• **To do**: For each line in the data that includes "agent", make a copy.
Data for this task below:
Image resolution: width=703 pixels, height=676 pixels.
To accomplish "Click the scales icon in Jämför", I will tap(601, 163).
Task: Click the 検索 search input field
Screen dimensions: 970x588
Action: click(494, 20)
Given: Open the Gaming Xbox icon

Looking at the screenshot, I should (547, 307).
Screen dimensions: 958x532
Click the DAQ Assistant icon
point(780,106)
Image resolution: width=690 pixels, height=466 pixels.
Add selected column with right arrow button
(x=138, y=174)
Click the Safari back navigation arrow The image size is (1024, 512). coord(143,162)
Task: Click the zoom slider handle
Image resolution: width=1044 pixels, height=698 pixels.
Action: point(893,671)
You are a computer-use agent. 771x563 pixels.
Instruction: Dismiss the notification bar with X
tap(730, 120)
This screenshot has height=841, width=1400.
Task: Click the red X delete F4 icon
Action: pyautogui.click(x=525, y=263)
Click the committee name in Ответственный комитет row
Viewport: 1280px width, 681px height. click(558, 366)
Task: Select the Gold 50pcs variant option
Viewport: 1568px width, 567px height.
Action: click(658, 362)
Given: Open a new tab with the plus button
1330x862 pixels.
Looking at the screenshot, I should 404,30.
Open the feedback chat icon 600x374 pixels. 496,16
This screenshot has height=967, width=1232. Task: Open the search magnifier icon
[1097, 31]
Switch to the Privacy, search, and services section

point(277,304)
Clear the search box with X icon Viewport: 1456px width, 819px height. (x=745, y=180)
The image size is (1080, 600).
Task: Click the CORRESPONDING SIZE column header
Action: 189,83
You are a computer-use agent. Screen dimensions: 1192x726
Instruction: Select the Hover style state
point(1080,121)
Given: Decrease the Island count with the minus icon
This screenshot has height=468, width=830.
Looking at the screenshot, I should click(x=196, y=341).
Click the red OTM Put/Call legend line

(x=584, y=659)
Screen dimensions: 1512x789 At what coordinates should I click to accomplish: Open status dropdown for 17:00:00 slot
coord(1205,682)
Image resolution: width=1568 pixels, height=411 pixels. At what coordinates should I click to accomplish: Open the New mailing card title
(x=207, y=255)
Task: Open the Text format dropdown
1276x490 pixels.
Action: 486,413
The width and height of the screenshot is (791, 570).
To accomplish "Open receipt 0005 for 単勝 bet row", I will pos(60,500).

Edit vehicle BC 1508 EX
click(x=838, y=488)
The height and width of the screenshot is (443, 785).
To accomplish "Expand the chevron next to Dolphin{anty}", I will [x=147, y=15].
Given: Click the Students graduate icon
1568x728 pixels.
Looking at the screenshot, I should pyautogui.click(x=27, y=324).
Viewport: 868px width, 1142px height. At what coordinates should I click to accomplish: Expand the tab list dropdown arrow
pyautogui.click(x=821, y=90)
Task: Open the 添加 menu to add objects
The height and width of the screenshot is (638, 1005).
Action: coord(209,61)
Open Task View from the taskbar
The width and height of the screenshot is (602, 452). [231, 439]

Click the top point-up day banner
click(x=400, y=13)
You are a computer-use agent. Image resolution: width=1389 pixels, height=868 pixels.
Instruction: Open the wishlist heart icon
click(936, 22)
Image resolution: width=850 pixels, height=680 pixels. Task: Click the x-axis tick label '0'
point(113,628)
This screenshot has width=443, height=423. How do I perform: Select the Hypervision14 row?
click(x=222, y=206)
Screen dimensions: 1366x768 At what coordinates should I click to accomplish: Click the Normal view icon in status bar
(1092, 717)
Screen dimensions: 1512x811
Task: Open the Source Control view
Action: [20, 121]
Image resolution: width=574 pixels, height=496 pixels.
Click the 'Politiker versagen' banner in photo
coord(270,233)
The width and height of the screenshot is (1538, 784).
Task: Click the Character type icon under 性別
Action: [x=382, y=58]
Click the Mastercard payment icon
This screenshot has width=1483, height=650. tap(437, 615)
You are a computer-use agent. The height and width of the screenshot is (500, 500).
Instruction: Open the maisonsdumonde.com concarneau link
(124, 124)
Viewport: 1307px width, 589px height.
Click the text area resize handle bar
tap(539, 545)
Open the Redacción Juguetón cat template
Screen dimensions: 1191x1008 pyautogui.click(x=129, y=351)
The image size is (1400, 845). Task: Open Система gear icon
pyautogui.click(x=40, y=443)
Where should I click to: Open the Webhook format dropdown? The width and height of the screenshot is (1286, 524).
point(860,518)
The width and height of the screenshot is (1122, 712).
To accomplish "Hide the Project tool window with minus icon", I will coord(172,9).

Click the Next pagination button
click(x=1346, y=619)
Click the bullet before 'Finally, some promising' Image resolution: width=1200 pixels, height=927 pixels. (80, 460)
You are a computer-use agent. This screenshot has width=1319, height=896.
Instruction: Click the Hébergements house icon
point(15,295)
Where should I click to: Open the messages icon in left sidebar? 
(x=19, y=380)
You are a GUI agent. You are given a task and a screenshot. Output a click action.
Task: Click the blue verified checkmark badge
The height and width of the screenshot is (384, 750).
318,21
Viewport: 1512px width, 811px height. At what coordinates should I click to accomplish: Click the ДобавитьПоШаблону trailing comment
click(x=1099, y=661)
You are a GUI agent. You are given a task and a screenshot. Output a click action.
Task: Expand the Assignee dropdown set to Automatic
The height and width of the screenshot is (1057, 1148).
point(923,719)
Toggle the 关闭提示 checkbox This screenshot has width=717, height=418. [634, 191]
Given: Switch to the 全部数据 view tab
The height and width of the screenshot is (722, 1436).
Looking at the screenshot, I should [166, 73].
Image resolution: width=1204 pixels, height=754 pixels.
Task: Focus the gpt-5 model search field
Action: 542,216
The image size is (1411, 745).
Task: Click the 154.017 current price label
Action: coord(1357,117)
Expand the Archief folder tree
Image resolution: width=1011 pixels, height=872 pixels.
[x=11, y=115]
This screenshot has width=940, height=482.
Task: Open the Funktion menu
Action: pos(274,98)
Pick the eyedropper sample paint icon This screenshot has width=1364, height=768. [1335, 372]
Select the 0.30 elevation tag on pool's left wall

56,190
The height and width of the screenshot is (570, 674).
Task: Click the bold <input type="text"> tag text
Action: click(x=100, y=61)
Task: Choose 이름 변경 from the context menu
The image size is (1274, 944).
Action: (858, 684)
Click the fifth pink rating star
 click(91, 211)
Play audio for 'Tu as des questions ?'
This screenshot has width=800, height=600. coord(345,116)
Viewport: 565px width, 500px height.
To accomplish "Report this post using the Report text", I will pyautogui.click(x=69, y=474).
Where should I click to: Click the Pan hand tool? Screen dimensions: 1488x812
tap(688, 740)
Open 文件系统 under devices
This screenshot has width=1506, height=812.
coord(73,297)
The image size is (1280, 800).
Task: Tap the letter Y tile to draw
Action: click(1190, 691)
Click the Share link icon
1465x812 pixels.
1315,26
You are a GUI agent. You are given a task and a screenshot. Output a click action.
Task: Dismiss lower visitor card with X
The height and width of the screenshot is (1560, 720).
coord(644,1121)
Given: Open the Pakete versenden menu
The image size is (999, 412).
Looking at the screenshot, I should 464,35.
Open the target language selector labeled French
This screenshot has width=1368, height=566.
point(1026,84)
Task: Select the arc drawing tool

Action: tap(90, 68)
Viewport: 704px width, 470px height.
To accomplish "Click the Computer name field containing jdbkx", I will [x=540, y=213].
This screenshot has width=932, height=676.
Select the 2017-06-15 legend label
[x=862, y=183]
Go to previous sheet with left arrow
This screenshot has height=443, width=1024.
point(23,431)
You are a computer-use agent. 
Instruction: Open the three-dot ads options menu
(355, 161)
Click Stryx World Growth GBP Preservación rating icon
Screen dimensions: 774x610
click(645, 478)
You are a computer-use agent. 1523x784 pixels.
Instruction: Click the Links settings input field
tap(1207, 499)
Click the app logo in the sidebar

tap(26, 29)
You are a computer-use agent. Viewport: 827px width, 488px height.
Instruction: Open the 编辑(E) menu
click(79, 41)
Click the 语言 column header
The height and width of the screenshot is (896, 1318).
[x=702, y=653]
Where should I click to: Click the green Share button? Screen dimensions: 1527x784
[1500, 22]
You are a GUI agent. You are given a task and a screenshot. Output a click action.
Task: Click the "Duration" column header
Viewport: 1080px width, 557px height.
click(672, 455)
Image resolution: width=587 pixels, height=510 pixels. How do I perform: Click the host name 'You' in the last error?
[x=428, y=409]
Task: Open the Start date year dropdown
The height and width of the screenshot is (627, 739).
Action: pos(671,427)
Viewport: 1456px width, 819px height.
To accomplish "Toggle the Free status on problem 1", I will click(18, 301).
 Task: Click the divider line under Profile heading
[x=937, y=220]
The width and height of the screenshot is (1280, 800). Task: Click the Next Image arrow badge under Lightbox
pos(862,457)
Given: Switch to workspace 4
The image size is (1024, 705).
End of Data for this task.
• **Written solution**:
You are a computer-use agent. 771x563 pixels.
You are a computer-use agent. Screen dimensions: 1192x726
You are a computer-use agent. Image resolution: width=1389 pixels, height=868 pixels.
You are a computer-use agent. The height and width of the screenshot is (500, 500).
You are a computer-use agent. This screenshot has width=1319, height=896.
You are a GUI agent. You are given a task and a screenshot. Output a click action.
You are a GUI agent. You are given a task and a screenshot. Output a click action.
You are a GUI agent. You are given a task and a screenshot. Output a click action.
You are a computer-use agent. 
You are a computer-use agent. 1523x784 pixels.
You are a computer-use agent. Viewport: 827px width, 488px height.
You are a GUI agent. You are given a task and a screenshot. Output a click action.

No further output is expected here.